There any many element type forms in the location addressing module of HyTime. The primary differences between them are in how they use SGML and HyTime syntax and semantics to specify the location of objects. They are similar in that they all specify the location of some document object. We have found two meta-HyTime constructs useful for representing the general hypermedia significance of location elements within a document structure. The two constructs are the resolved location and the extra-SGML object.
A resolved location meta-HyTime construct associates a location element with the document object it locates. Here, the box containing the ETF name for a location element is colored gray to make it visually distinct. A thick gray line with a gray arrowhead at its end connects this box with the graphical representation of the object it locates. This makes it easy for the viewer of a document structure diagram to follow a HyTime-defined reference through a sequence of location specifications to its destination.
When a location resolves to an object defined using SGML, its graphical representation is a thick gray arrow pointing to the icon representing the located SGML construct.
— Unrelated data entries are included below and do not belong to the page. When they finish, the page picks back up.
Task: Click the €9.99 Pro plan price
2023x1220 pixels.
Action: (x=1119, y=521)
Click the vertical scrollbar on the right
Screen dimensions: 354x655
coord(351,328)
However, HyTime location addressing can locate objects not defined using SGML constructs. These include the data location address (dataloc) ETF, which resolves to a portion of data content rather than to an SGML construct. Such located objects are represented by the extra-SGML object meta-HyTime construct. An extra-SGML object is depicted as a gray box surrounding the diagram portion representing the located object.
Figure 12 has a diagram with hyperlink and location address meta-HyTime constructs. The boxes for the two dataloc elements are colored gray to indicate they are location addresses. A large gray arrow connects these boxes the words they locate.
HyTime database research has been performed as GMD-IPSI in Darmstadt, Germany. They have described how the layering of HyTime over SGML affects the model for HyTime processing1. A general model of hypertext has been proposed by the Dexter group6. The Dexter model defines constructs that can be used to describe any hypertext document or system, enabling comparison between different systems. Another model, Hypertext Design Model (HDM), has been proposed for representing hypertext applications has been proposed4.
This paper described some techniques for modeling the use of SGML and HyTime constructs in defining document structure. Diagram notations were provided for depicted the models created. These modeling techniques and their diagram notations reflect the various layers of construct definition from which SGML and HyTime encoding can be viewed. modeling and diagraming schemes were presented for the SGML encoding of document instances, the SGML encoding of document models, the HyTime meta-DTD, the HyTime encoding of document instances, and the HyTime encoding of document models.
This paper also introduced meta-HyTime constructs for representing the general hypermedia concepts HyTime constructs encode. These meta-HyTime constructs enable another layer of modeling and diagramming document structure. This meta-HyTime layer models documents in terms of their general hypermedia structure rather than in terms of the specific HyTime constructs that encode this structure. Modeling and diagramming with this layer assists document developers in understanding and communicating how HyTime constructs contribute to a document's general hypermedia composition.